Inspiré par un meurtre homophobe barbare qui a choqué le Chili en 2012, l’artiste musical Álex Anwandter en a tiré un premier long-métrage peu convaincant, trahi par son ambition de dépasser son matériau d’origine.
C’est que la question de l’acceptation de son homosexualité face à l’intolérance, qui a attiré sur le film attentions, suffrages voire récompenses (prix du jury des Teddy Awards 2016), se trouve à l’arrivée reléguée en sujet corollaire à un autre sujet, plus large, que semble viser le réalisateur. On ne s’y intéresse réellement que dans la première trentaine de minutes, le temps de nous familiariser avec Pablo, la future victime. Ce lycéen tente de vivre sa vie entre son père vieux jeu qui ne sait rien de son intimité, ses amis, sa passion pour le cabaret, ses ébats avec son amant (ils semblent avoir peu d’autres interactions), et ses retours chez lui en rasant les murs pour tenter d’esquiver la bande de brutes qui le harcèle. Le portrait n’est pas très atypique, mais il séduit par un dosage d’empathie avec son personnage et de sécheresse dans la représentation de sa situation. Cependant, l’attention se porte surtout sur la part d’ambiguïté qui apparaît à la périphérie du portrait : l’amant, Felix, d’autant plus honteux de sa relation avec Pablo qu’il se trouve justement sous l’influence de la bande de brutes. Au point que, quand ceux-ci finissent par tomber sur Pablo, le tabasser et le laisser pour mort, Felix participe à la curée, comme pour tirer un trait sur ses propres désirs.
Erreur de colère
Jusque-là, Anwandter ne s’en tirait pas trop mal, appuyé essentiellement sur l’intérêt de ce portrait et de ses à‑côtés. Les choses se gâtent vraiment quand, alors que Pablo plongé dans le coma passe dans le hors-champ du film, le réalisateur tente d’élargir son propos en recentrant son récit sur Juan, le père du jeune homme. À travers ce terne fabricant de mannequins (un symbole qui manque de conviction) découvrant au coup par coup que son fils est gay, que les agresseurs de ce dernier sont connus mais n’iront pas en prison, qu’il devra se saigner aux quatre veines pour les soins de Pablo à cause d’un système de santé mal compris, que son prétendu associé l’exploite, bref, que les valeurs sociales auxquelles il croyait sont bien corrompues, Anwandter prétend passer de la dénonciation d’une violence à celle d’une autre plus générale, d’une colère légitime à une autre. C’est alors que les faiblesses de sa narration deviennent vraiment embarrassantes, entre l’approximation totale du regard posé par la caméra sur les personnages en détresse ou en colère (cette laideur des gros plans en 2.35 sur les visages), la grossièreté de la direction d’acteur (Sergio Hernández, qui joue le père, a connu des jours meilleurs aux mains de réalisateurs plus chevronnés comme Raoul Ruiz ou Sebastián Lelio), l’abus des teintes sombres de la photographie pour figurer à quel point cette vie est moche, et enfin l’absence de direction dans ce virage du récit.

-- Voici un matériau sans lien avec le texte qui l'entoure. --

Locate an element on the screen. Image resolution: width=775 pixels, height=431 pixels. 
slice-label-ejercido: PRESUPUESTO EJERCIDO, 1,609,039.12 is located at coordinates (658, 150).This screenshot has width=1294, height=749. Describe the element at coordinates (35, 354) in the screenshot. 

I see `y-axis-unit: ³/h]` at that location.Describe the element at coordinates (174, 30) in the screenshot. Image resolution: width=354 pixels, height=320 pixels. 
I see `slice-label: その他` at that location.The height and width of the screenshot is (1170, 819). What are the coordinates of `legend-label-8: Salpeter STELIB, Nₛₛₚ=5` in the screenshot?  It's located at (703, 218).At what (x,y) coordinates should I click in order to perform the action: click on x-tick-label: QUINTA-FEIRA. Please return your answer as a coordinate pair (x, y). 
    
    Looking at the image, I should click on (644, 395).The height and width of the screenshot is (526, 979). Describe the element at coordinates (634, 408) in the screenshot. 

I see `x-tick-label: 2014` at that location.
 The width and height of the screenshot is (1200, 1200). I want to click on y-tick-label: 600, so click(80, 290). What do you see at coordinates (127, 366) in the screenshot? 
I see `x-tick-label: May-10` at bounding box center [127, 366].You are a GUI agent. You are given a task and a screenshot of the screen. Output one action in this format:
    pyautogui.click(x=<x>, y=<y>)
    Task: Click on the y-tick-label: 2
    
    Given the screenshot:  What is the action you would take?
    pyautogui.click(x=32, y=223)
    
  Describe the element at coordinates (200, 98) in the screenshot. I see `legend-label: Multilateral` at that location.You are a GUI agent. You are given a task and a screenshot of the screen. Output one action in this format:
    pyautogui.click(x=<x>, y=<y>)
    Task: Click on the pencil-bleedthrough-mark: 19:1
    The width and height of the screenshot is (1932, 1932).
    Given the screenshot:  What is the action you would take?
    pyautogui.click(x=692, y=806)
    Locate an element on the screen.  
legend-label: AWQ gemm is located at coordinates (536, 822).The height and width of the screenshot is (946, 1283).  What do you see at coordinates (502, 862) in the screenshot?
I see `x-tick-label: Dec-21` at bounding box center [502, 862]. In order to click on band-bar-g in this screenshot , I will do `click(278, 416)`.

Car au gré des grimaces torturées de Juan, Plus jamais seul vise tour à tour le constat social proche de Ken Loach, le revenge-movie, la comédie douce-amère, la tragédie, mais se trouve constamment incapable de rendre prégnante cette trajectoire hésitante, ou d’insuffler quelque importance à la destination — floue — que le personnage finit par adopter. Le film se noie dans ses intentions mal dégrossies, et ne sera sauvé ni par le retour par petites touches du motif de la transgression (comme dans cette infirmière jouée par Antonia Zegers, à la répartie vive, à l’esprit non conventionnel… et lesbienne), ni par les images finales offrant un dernier hommage coloré à Pablo, qui sonnent comme un rappel après un long, trop long et trop erratique intermède.